Penangkapan ini diketahui hanya berselang sehari setelah Presiden Lenin Moreno memberlakukan keadaan darurat nasional karena unjuk rasa yang semakin tidak terkendali. Pihak berwenang bahkan mengatakan, 59 petugas polisi terluka, selusin mobil polisi hancur, dan sebuah gedung pemerintahan diserang.
Sementara itu, pada hari yang sama Serikat Transportasi Ekuador mengumumkan pembatalan aksi unjuk rasa. Alih-alih melakukan unjuk rasa, serikat ini menyatakan ketidaksetujuan atas keputusan pencabutan subsidi BBM dan menyerahkan daftar tuntutan kepada pemerintah.

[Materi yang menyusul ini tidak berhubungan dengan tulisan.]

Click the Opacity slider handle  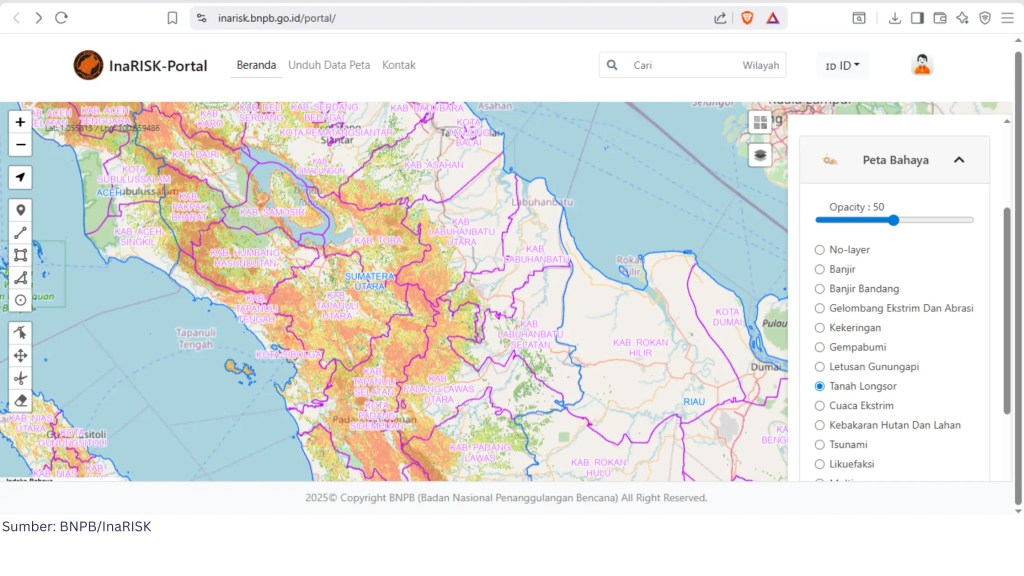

Beberapa kelompok seperti serikat pekerja dan pelajar mengaku akan tetap melanjutkan unjuk rasa dan pemogokan nasional hingga 9 Oktober mendatang.
"Bahkan penjara pun tidak akan menghentikan perjuangan rakyat Ekuador," tegas Kepala Serikat Pekerja, Nelson Erazo.
Unjuk rasa kali ini merupakan yang terburuk bagi Ekuador. Pasalnya, dari Ibukota Quito ke kota pesisir Guayaquil, banyak layanan bis dan taksi berhenti beroperasi. Para demonstran pun memblokir jalan dan terlibat bentrok dengan polisi.
Pencabutan subsidi BBM sendiri sudah jadi program lama Moreno. Namun, program yang sudah menjadi bagian paket reformasi fiskal Ekuador selama bertahun-tahun ini membuat geram banyak warga.